The Society of Motor Manufacturers and Traders said:
“No-deal would be catastrophic for the automotive industry. It would end frictionless trade, add billions to the cost of manufacturing and cost jobs.”
We know why.
I will not give way, because time is so short. We know that if there is any disruption to the lorries that keep those car factories going every single day, it will affect the production line. The car industry has had enough bad news in the past two months without it being added to by people standing up saying, “No deal is a jolly good idea.”
A professor from one of our major institutions of higher education, whom I happened to bump into on the underground this morning, said to me that no deal would be “catastrophic” for the institution, its research funding and its ability to recruit staff.

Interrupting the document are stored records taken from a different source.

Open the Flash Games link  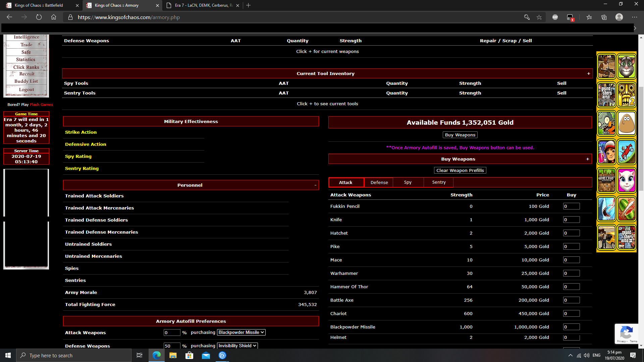[x=41, y=105]
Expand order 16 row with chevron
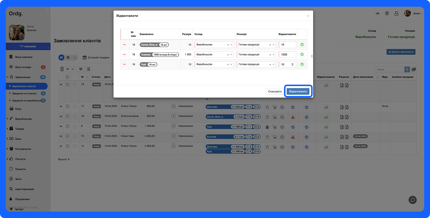 (x=61, y=116)
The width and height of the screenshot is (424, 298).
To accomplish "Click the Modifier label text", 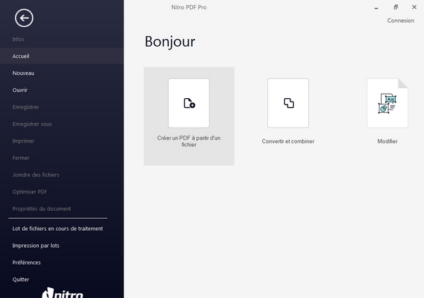I will pyautogui.click(x=387, y=141).
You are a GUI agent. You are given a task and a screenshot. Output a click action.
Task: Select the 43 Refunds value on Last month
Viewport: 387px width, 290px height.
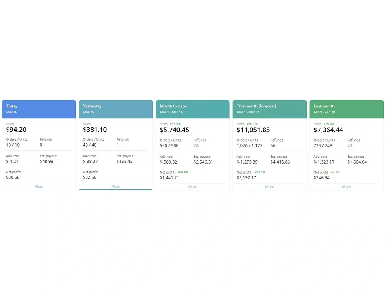pos(349,145)
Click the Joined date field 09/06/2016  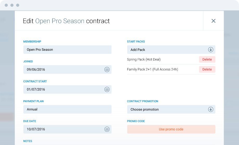tap(62, 70)
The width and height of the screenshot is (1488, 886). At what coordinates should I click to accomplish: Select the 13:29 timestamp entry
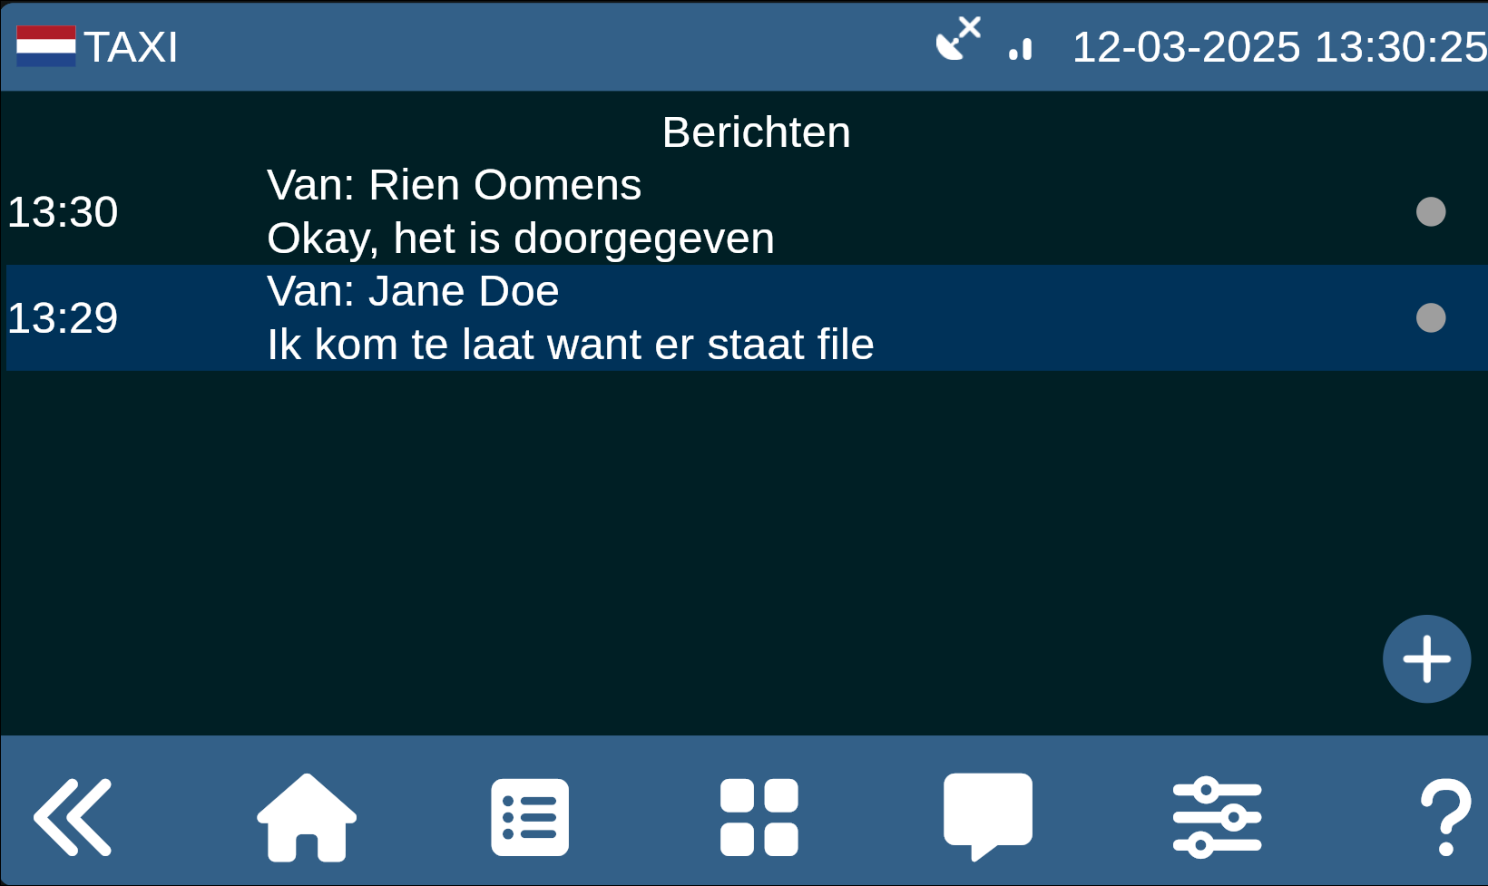pos(63,318)
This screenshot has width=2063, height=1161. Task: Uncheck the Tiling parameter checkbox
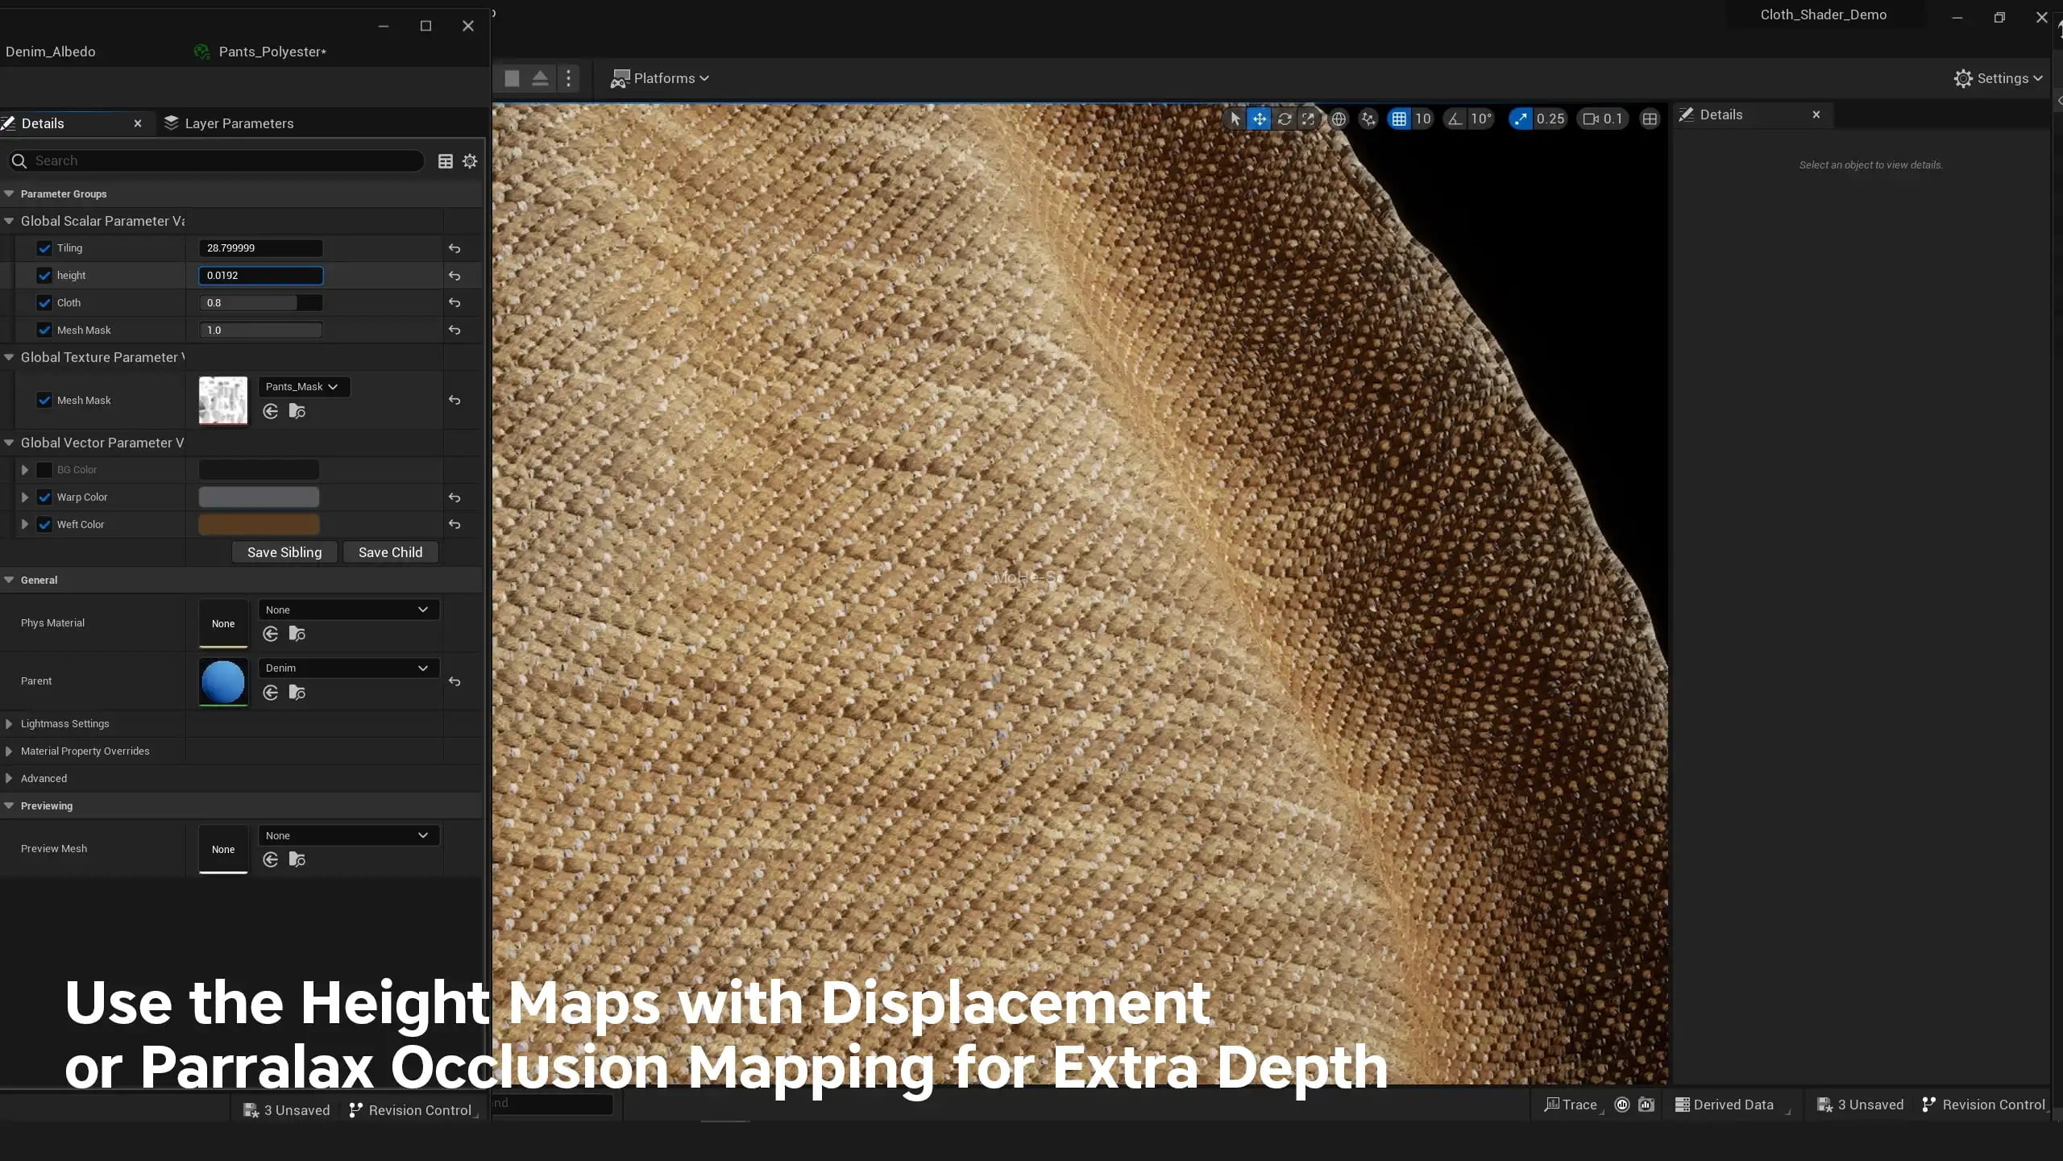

The truth is that these conversations are repeated in thousands of workplaces up and down the country, in thousands of sectors of the economy. That is why the twelfth report of the Brexit Select Committee said explicitly that leaving with no deal
“cannot constitute the policy of any responsible Government.”

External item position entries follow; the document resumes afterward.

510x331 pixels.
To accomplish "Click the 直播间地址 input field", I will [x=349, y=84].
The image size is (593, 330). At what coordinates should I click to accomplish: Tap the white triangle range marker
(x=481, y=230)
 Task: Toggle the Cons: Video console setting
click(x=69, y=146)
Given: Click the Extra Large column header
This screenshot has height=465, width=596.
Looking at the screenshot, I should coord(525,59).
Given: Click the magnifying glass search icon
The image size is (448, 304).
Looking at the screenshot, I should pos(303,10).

If Members want to read the argument, they can go and look at that report, but I draw attention to the problem faced by a company that makes signs and exports them to Europe to be fitted by its workers. The company asked me what would happen in the event of a no-deal Brexit. I have referred to that in a previous speech. Since then, I asked a written question, to which I received the answer:
“UK nationals travelling to the EU for the purposes of work may be subject to extra conditions. Businesses will need to check individual Member State immigration rules for whether there are any requirements or conditions around supporting documentation, work permits or visas. Businesses should also check whether there are any restrictions on the provision of services, such as whether a UK professional qualification is recognised in the country in question.”
What use is that reply to a business that has worked hard to create jobs? There are those in this House who will stand up today and argue that that business’s future should be thrown into doubt, but what use is an answer like that? It basically says, “You’re on your own.”
The final point I want to make is this: given what happened yesterday, today’s vote is the next step required before tomorrow’s inevitable decision to apply for an extension to article 50, which the Brexit Select Committee report—it was published this morning with commendable speed after the events of last night—says will be necessary. Given the rather unhelpful coda, if I may put it that way, to the Government’s motion tonight, I think the House will vote to reject a no-deal Brexit on 29 March this evening, but Ministers need to recognise, be aware of and acknowledge that this House will never vote to leave the European Union without a deal, whether at the end of March, the end of June or the end of October. We are not prepared to take that risk with our economy, our jobs and the livelihoods of the people we represent—not today and not ever.
A motion of the House does not override statute law—that is true. If Members who have supported a motion want to ensure its ultimate success, further steps are required. I think that Members who have keenly attended to these matters in recent weeks are aware of that, and they know that there are opportunities available to them if they wish to take those opportunities.
On a point of order, Mr Speaker. Notwithstanding what the Prime Minister has just told the House, the time has come for two things to take place. The first is for the Government to respect the democratic instruction of the House of Commons. The second, since the Prime Minister says we have to be in favour of something—and I agree with her—is for the Government to facilitate the House of Commons having the chance to vote on a series of indicative propositions so that we can attempt to see whether we can find a way forward. If I may say so, Mr Speaker, I very much welcome what you said a moment ago about your willingness to ensure that the House of Commons gets the opportunity to debate that which it wishes to debate.
I am grateful to the right hon. Gentleman. I stand by that: I think it is what any self-respecting Speaker should say and mean.